In 2018, I lost my mother, my surviving parent at the time and I remember during the burial proceedings when I gave a speech on how my siblings and I would be ready to take over our parent’s property, my sentiments were met with such vileness. It did not only come from men but women too. “Look at this stupid girl! Who does she think she is publicly talking about owning land ?” people started saying and shouting. Later on, I was even called to a meeting to address my so-called “rudeness” for speaking “out of turn”.  Over time my uncles made it clear that they only viewed my younger brother as the rightful heir to any property that my parents had and that any proceeds that came from tilling the land would go directly to him. He was a minor then. True to it, nothing came into mine or my sister’s account but recently they are working towards finally remitting it to my brother now that he is older. It was better for them that the money just stayed idle than to be put in the hands of women.

These are the same people who have taken their daughters to great schools; some in the city. I remember wondering how they could do that but still view me as less than. I kept on wondering how they would feel if their own daughters were to be treated the same way they were treating me.

It did not make sense why one would give their daughter an opportunity to get a good education that would in turn empower her economically but draw the line on owning property, something that even the Country’s laws provided for.

Sometimes I think of how I could have done more. Perhaps even taken legal action but truth be told, I needed help to be able to do that. I was probably in my most vulnerable state and let’s not even get to the conversation of going against family.

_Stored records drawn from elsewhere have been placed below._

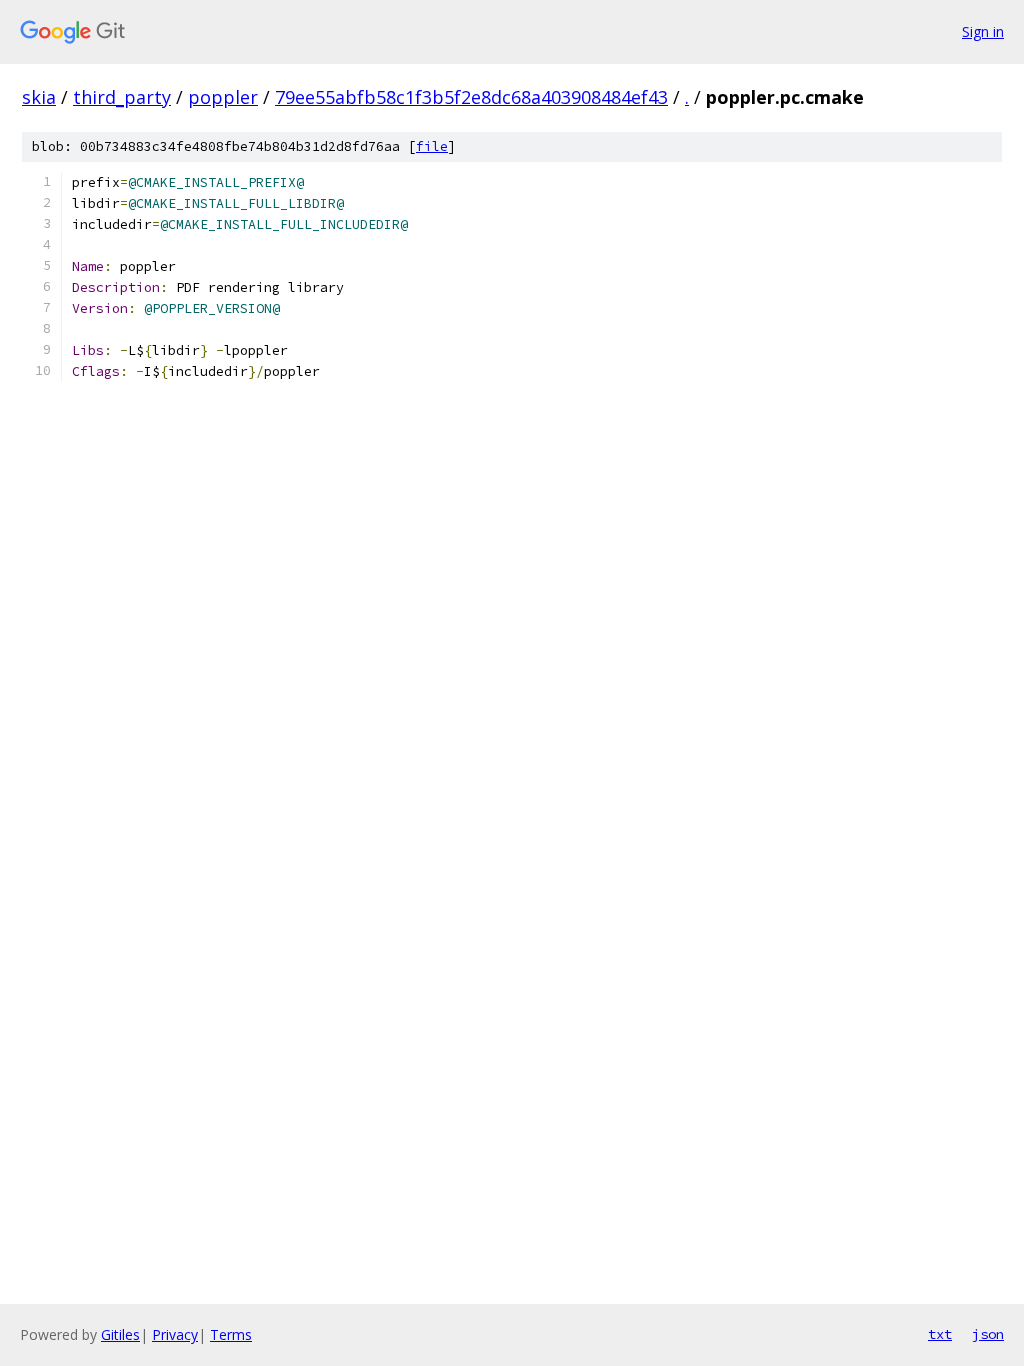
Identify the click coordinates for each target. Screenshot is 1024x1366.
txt (940, 1334)
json (988, 1334)
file (432, 146)
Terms (231, 1334)
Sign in (983, 31)
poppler (223, 97)
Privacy (175, 1334)
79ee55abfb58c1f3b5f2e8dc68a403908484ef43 (471, 97)
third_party (122, 97)
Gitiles (120, 1334)
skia (39, 97)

The above are just two of my lived experiences where I felt the actions or outcomes of the situation were pegged on the fact that I was a woman. There are many more lived experiences of women across the globe that utterly break my heart across the globe. In Afghanistan for example, it was decided that women would no longer access University education. When it comes to ownership of land, globally, less than 15% of all landowners are women. To date, women are still disadvantaged on so many fronts and it is not fair.

“I am not free while any woman is unfree, even when her shackles are very different from my own.” ― Audre Lorde

I absolutely love being a woman but it gets hard sometimes.